Side note: I love the way in which Wiley writes. It is all of the good, scholarly stuff minus the hard-to-understand scholarly lingo. It’s accessible, which goes right along with the spirit of OER.

Wiley spends a good amount of time clarifying definitions of what his vision of “open” is. He calls it “OER-enabled learning” and defines it as “the set of teaching and learning practices that are only possible or practical in the context of the 5R permissions which are characteristic of OER”.

Quick reminder of what the 5Rs are:

  • Retain - the right to make, own, and control copies of the content (e.g., download, duplicate, store, and manage).

  • Reuse - the right to use the content in a wide range of ways (e.g., in a class, in a study group, on a website, in a video).

  • Revise - the right to adapt, adjust, modify, or alter the content itself (e.g., translate the content into another language).
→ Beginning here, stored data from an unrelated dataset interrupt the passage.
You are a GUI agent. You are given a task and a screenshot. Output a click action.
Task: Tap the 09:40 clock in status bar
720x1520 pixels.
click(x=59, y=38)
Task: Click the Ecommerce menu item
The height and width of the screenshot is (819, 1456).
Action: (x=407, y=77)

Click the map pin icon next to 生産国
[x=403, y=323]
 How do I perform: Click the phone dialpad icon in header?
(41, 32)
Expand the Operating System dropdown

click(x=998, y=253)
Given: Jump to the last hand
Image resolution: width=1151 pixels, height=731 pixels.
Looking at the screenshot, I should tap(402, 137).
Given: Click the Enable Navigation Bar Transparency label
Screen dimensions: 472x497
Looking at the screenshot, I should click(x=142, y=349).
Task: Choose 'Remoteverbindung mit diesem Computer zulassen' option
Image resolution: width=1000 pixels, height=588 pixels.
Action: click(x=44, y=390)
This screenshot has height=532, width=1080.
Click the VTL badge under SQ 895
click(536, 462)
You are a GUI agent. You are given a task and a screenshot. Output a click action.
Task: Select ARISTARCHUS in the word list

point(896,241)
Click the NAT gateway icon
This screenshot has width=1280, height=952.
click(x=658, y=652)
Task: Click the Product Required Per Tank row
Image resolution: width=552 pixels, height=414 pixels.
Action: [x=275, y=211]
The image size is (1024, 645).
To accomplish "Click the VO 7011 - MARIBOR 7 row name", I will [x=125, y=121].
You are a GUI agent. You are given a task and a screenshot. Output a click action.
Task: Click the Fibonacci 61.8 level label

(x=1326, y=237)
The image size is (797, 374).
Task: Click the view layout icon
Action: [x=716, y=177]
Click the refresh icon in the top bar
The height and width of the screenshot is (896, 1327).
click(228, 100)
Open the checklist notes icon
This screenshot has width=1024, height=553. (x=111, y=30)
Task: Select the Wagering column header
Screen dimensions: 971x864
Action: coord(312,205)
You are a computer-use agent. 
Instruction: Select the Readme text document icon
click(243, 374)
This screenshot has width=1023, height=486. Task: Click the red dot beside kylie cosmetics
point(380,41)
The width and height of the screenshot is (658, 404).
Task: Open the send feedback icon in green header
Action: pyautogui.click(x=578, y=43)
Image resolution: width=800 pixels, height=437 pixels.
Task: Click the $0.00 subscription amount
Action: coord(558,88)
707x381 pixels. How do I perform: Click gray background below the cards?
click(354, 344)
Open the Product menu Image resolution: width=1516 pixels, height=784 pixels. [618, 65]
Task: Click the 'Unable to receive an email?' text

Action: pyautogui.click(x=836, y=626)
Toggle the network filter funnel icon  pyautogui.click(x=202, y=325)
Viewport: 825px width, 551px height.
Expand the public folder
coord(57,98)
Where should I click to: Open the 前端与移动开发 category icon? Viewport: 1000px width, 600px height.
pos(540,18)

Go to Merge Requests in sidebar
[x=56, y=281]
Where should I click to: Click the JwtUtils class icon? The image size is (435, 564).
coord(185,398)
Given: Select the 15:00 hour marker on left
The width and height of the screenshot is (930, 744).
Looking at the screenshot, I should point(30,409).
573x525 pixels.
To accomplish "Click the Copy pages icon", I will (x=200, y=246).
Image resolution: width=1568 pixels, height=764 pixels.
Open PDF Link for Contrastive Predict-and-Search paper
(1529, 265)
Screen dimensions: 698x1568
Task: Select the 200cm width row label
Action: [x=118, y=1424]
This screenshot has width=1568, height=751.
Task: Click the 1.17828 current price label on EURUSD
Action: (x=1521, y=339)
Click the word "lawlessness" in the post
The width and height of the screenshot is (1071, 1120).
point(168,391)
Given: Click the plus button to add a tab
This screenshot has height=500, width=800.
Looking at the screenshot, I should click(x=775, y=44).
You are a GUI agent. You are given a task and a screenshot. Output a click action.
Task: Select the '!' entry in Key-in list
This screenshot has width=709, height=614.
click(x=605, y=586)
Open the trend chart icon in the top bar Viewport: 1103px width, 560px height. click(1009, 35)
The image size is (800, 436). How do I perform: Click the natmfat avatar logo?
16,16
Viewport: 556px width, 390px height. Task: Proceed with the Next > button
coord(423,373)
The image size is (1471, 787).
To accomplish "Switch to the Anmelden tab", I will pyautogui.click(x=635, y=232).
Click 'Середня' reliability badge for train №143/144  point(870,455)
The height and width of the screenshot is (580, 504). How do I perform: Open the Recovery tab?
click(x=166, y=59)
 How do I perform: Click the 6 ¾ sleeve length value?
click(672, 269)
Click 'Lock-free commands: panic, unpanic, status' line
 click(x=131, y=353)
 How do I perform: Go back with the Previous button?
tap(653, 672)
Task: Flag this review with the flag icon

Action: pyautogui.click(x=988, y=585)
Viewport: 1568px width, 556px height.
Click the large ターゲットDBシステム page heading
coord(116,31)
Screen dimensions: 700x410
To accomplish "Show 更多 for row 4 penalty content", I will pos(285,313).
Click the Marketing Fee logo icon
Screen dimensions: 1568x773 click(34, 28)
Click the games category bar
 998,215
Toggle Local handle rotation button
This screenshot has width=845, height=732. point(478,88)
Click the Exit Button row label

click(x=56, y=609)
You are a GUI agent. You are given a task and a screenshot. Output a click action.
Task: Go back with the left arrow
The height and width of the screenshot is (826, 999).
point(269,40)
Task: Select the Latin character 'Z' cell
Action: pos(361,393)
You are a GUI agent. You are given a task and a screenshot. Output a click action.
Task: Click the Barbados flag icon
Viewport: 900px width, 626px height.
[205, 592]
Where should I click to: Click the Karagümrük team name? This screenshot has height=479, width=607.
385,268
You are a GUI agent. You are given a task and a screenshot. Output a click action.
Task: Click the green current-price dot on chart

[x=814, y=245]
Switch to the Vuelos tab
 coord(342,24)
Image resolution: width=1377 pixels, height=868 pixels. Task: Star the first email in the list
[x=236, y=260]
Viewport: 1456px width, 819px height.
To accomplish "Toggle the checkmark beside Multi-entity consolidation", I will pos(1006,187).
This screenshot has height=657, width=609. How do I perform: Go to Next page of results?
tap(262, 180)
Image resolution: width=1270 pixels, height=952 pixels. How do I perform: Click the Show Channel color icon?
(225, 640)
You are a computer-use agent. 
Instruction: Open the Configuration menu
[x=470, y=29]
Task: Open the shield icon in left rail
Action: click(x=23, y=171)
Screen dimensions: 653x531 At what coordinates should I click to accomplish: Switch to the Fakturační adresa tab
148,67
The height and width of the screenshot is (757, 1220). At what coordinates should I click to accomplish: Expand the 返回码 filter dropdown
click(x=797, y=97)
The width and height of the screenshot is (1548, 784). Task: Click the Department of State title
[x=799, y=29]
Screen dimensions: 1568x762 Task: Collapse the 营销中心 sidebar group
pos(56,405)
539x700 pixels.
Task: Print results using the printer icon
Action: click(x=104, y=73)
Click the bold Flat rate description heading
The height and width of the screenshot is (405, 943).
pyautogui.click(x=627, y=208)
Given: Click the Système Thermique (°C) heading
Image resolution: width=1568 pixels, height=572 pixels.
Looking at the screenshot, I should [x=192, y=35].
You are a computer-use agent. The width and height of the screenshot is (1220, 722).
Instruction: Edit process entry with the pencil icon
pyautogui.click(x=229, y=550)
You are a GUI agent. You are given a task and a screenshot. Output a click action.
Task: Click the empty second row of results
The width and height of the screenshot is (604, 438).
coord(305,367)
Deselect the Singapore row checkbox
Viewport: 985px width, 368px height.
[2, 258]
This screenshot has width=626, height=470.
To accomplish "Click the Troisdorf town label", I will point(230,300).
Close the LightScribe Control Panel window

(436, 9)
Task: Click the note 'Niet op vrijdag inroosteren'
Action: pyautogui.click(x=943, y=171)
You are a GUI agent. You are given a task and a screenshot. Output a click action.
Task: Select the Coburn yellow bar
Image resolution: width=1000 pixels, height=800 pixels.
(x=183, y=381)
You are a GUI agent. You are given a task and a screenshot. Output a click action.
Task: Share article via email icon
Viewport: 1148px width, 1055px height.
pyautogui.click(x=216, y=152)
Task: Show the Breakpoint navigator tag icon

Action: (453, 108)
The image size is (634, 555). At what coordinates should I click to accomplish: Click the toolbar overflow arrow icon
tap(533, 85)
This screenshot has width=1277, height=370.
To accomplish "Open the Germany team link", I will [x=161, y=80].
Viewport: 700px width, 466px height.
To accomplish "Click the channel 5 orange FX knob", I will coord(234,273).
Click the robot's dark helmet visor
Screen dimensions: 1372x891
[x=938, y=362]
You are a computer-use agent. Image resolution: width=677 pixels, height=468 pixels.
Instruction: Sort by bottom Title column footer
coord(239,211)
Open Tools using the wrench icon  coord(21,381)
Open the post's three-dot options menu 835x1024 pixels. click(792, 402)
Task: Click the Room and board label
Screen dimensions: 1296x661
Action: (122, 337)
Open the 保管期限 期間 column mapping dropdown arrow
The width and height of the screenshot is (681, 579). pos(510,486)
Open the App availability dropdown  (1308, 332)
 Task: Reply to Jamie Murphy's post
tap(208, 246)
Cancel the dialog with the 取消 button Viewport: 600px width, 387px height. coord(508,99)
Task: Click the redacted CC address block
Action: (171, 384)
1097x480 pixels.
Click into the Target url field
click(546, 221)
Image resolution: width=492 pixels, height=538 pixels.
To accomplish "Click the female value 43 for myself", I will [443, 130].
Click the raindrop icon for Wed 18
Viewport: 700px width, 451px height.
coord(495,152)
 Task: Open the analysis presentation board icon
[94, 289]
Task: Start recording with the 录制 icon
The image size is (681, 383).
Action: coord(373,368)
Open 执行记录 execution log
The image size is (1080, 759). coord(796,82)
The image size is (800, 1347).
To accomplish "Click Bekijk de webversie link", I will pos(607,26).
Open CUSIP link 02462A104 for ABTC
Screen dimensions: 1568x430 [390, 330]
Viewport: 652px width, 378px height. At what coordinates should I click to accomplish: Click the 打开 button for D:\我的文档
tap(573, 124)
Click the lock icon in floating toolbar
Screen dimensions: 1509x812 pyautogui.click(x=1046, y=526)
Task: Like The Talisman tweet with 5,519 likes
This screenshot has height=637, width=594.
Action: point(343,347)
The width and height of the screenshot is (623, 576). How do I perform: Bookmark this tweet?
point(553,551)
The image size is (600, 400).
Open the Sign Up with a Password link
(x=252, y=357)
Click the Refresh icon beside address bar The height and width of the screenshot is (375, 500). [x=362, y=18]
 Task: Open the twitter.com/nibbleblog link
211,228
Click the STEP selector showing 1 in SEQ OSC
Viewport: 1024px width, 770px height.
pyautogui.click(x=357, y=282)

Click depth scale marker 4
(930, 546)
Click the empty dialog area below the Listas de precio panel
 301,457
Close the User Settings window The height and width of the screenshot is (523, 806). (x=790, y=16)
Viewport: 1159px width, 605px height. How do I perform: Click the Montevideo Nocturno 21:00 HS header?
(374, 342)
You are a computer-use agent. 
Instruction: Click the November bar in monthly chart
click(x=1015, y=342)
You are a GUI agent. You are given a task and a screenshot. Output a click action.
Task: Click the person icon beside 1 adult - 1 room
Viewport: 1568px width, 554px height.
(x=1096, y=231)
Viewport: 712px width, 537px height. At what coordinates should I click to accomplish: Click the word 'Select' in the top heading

  • Remix - the right to combine the original or revised content with other material to create something new (e.g., incorporate the content into a mashup).

  • Redistribute - the right to share copies of the original content, your revisions, or your remixes with others (e.g., give a copy of the content to a friend).

The takeaway of this week’s reading is that, although we may be initially drawn to using OER to save money on expensive textbooks for students, OER-enabled learning offers so much more. It can dramatically change the way in which we teach and learn in the classroom. Just using a free OER textbook does not dramatically affect learning. It is like driving an airplane on the road with the cars. The airplane (OER-enabled learning) is missing a bigger opportunity by staying on the road. If we apply the same mindset that we used to create the OER—that of sharing, building on others’ ideas, collaborating, and learning by doing—our airplane can take flight and soar above the old way of classroom learning to new heights.


This week’s readings gave lots of examples of this in action. There are so many exciting ways to implement OER-enabled learning as “renewable assignments”, like


* Students create test bank of questions in first year for future years’ students

*Students take a troublesome area within the year’s study and recreate better artifacts for learning

*Students summarize in video or written presentations the historical background of literature pieces, exemplify literary connections like symbolism that are used and improved upon in future classes

*Students take a concept in one area (like the earth revolving around sun) and use it in a different setting (ferris wheels, carousels, tires, beaters on a mixer, sprinkler heads)

*Students could adapt openly licensed texts for new textbooks or create Wikipedia articles


More studies need to be done to see which types of “doing” assignments best engage students, but clearly OER-enabled learning opens the door to more engaging and student-led assignments and learning.